*What to do:*
A: How old was K`ang Hsi when he came to the throne, according to the passage on the emperor K`ang Hsi?
B: Extend the passage on the emperor K`ang Hsi, picking up right after its final sentence.

━━━ Excerpt provided ━━━

CHINA AND THE MANCHUSIV
K`ANG HIS
The Emperor Shun Chih was
succeeded by his third son, known by his year-title as K`ang Hsi (lasting prosperity), who was only eight years
old at the time of his accession. Twelve years later the new monarch took up
the reins of government, and soon began to make his influence felt. Fairly tall
and well proportioned, he loved all manly exercises, and devoted three months
annually to hunting. Large bright eyes lighted up his face, which was pitted
with smallpox. Contemporary observers vie with one another in praising his wit,
understanding, and liberality of mind. He was not twenty when the three
feudatory princes broke into open rebellion. Of these, Wu San-kuei, the virtual founder of the dynasty, who had been
appointed in 1659, was the chief; and it was at his instigation that his
colleagues who ruled in Kuangtung and Fuhkien determined to throw off their allegiance and set up
independent sovereignties. Within a few months, K`ang Hsi found vast portions of the empire slipping from
his grasp; but though at one moment only the provinces of Chihli,
Honan, and Shantung were left to him in peaceable possession, he never lost
heart. The resources of Wu San-kuei were ultimately
found to be insufficient for the struggle, the issue of which was determined
partly by his death in 1678, and partly by the powerful artillery manufactured
for the Imperial forces by the Jesuit missionaries, who were then in high
favour at court. The capital city of Yünnan was taken
by assault in 1681, upon which Wu San-kuei's son
committed suicide, and the rebellion collapsed. From that date the Manchus
decided that there should be no more "princes" among their Chinese
subjects, and the rule has been observed until the present day.
Under the Emperor K`ang Hsi a re-arrangement of the empire was planned and carried
out; that is to say, whereas during the Mongol dynasty there had only been
thirteen provinces, increased to fifteen by the Mings,
there was now a further increase of three, thus constituting what is known as
the Eighteen Provinces, or China Proper. To effect this, the old province of Kiangsan was divided into
the modern Anhui and Kiangsu; Kansuh was carved out
of Shensi; and Hukuang was separated into Hupeh and Hunan. Formosa, which was finally reconquered in
1683, was made part of the province of Fuhkien, and
so remained for some two hundred years, when it was erected into an independent
province. Thus, for a time China Proper consisted of nineteen provinces, until
the more familiar "eighteen" was recently restored by the transfer of
Formosa to Japan. In addition to the above, the eastern territory, originally
inhabited by the Manchus, was divided into the three provinces already
mentioned, all of which were at first organized upon a purely military basis;
but of late years the administration of the southernmost province, in which
stands Mukden, the Manchu capital, has been brought more into line with that of
China Proper.

━━━ Data excerpts ━━━

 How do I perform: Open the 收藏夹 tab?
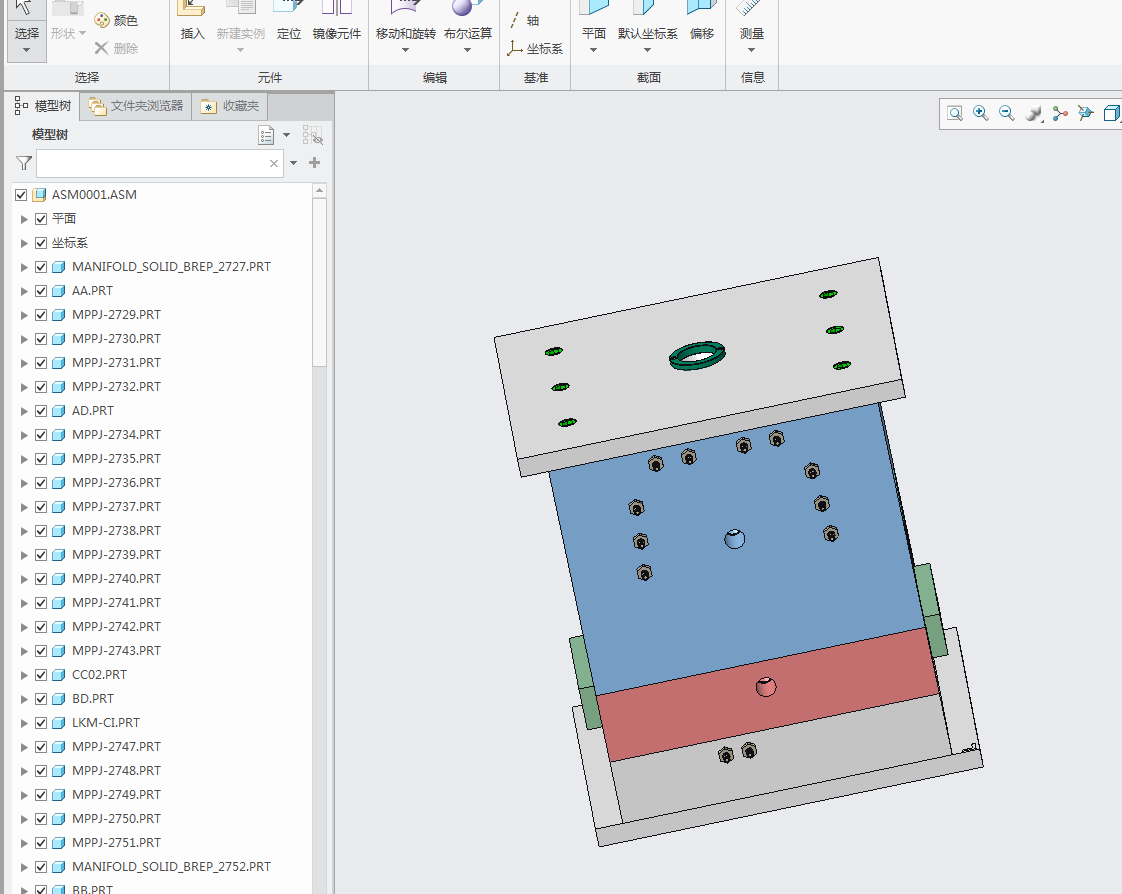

━━━
━━━ Data excerpts ━━━

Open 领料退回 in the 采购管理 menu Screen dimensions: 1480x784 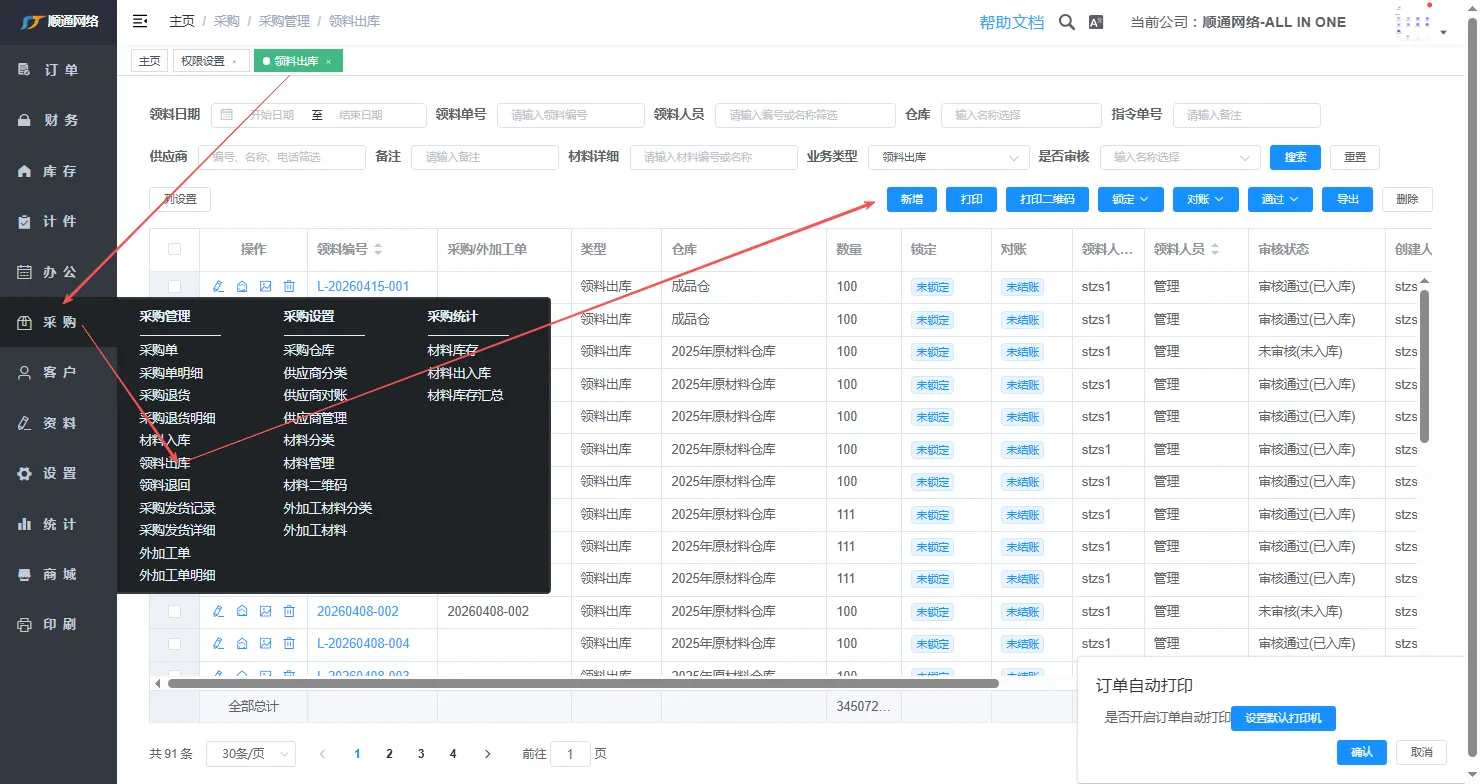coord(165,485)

━━━
━━━ Data excerpts ━━━

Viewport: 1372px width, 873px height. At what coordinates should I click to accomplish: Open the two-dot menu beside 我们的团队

━━━

*Responses for each task:*
A: He was eight years old.

B:
In 1677 the East India Company established an agency
at Amoy, which, though withdrawn in 1681, was re-established in 1685. The first
treaty with Russia was negotiated in 1679, but less than ten years later a
further treaty was found necessary, under which it was agreed that the river
Amur was to be the boundary-line between the two dominions, the Russians giving
up possession of both banks. Thus Ya-k`o-sa, or Albazin, was ceded by Russia to China, and some of the
inhabitants, who appear to have been either pure Russians or half-castes, were
sent as prisoners to Peking, where religious instruction was provided for them
according to the rules of the orthodox church. All the descendants of these Albazins probably perished in the destruction of the
Russian college during the siege of the Legations in 1900. Punitive expeditions
against Galdan and Arabtan carried the frontiers of the empire to the borders of Khokand and Badakshan, and to the confines of Tibet.
Galdan was a khan of the Kalmucks, who succeeded in
establishing his rule through nearly the whole of Turkestan, after attaining
his position by the murder of a brother. He attacked the Khalkas,
and thus incurred the resentment of K`ang Hsi, whose subjects they were; and
in order to strengthen his power, he applied to the Dalai Lama for ordination,
but was refused. He then feigned conversion to Mahometanism,
though without attracting Mahometan sympathies. In 1689 the Emperor in person led an army against him, crossing the deadly desert of Gobi for this
purpose. Finally, after a further expedition and a decisive defeat in 1693, Galdan became a fugitive, and died three years afterwards.
He was succeeded as khan by his nephew, Arabtan, who soon
took up the offensive against China. He invaded Tibet, and pillaged the monasteries as far as Lhasa; but was ultimately driven back by a
Manchu army to Sungaria, where he was murdered in
1727.
The question of the calendar early attracted attention
under the reign of K`ang Hsi.
After the capture of Peking in 1644, the Manchus had employed the Jesuit
Father, Schaal, upon the Astronomical Board, an
appointment which, owing to the jealousies aroused, very nearly cost him his
life. What he taught was hardly superior to the astronomy then in vogue, which
had been inherited from the Mongols, being nothing more than the old Ptolemaic
system, already discarded in Europe. In 1669, a Flemish Jesuit Father from
Courtrai, named Verbiest, was placed upon the Board,
and was entrusted with the correction of the calendar according to more recent
investigations.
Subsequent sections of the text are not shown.